* _Tasks to carry out_:
1. Reproduce verbatim the stretch of the passage on "Santa, Can't You Hear Me" from "Release and reception" through "which is love.".
2. Extend the passage on "Santa, Can't You Hear Me," picking up immediately after its final sentence.

* _Source passage_:
▬▬▬▬▬▬▬▬▬▬
"Santa, Can't You Hear Me" is a duet by American singers Kelly Clarkson and Ariana Grande. It is the second single from Clarkson's ninth studio album and second Christmas album, When Christmas Comes Around... (2021). The song was written by Clarkson with Aben Eubanks, with the song's track recording was produced by Jason Halbert.

Release and reception
"Santa, Can't You Hear Me" was written by Clarkson with Aben Eubanks and produced by Jason Halbert. Following filming the 21st season of the American reality television series The Voice, Clarkson invited Grande to record the track with her. "Santa, Can't You Hear Me" was released by Atlantic Records on October 15, 2021, the day of the album's release. An uptempo big band pop Christmas anthem, the song lyrics sing of an appeal to Santa Claus. Instead of material gifts, the singers ask for answers on how they can achieve their outmost desire for Christmas, which is love.
▬▬▬▬▬▬▬▬▬▬
* _Provided data_:
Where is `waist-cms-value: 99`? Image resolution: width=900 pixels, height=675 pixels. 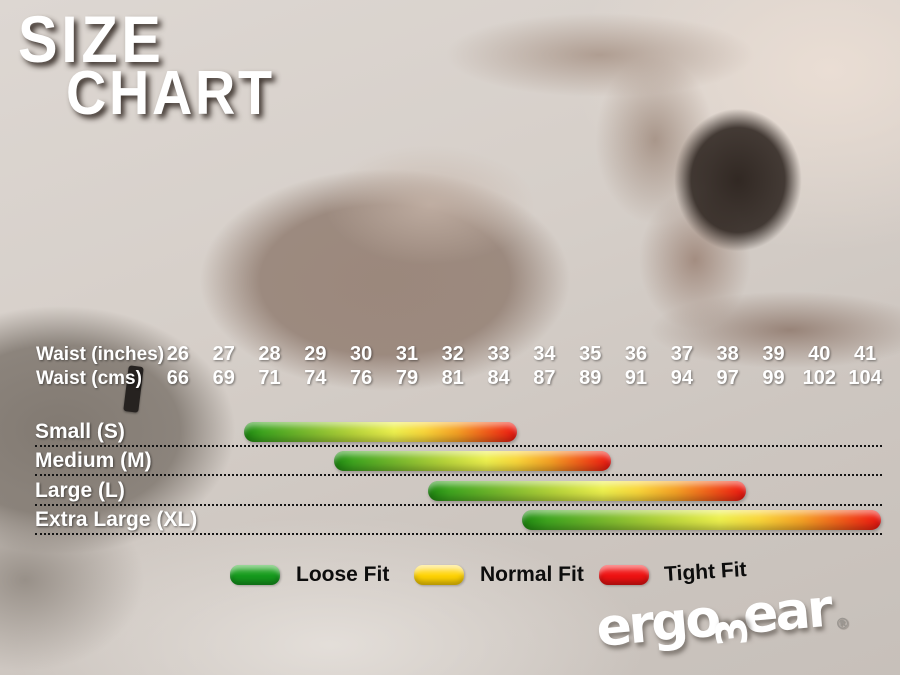 waist-cms-value: 99 is located at coordinates (774, 378).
▬▬▬▬▬▬▬▬▬▬
* _Results_:
1.
Release and reception
"Santa, Can't You Hear Me" was written by Clarkson with Aben Eubanks and produced by Jason Halbert. Following filming the 21st season of the American reality television series The Voice, Clarkson invited Grande to record the track with her. "Santa, Can't You Hear Me" was released by Atlantic Records on October 15, 2021, the day of the album's release. An uptempo big band pop Christmas anthem, the song lyrics sing of an appeal to Santa Claus. Instead of material gifts, the singers ask for answers on how they can achieve their outmost desire for Christmas, which is love.

2.
Upon its release, Randee Dawn of Today remarked that the song is exactly what one might expect from the singers, writing that it  "bounces off each other with full-throated harmonies and high notes alike" and ends with a "big band-sounding flourish that will leave one's heart pounding for more. Reviewing the album for Vulture, Justin Curto highlighted the track as sounding as big as one would expect it to be. In her review of the track on iHeartRadio, Ariel King wrote that the song proves both the singers' talent and what makes them such "incredible powerhouses" is how they perfectly blend their vocals for "a captivating listen".

Promotion
On December 13, 2022, Clarkson performed the song, solo on the 22nd season finale of The Voice.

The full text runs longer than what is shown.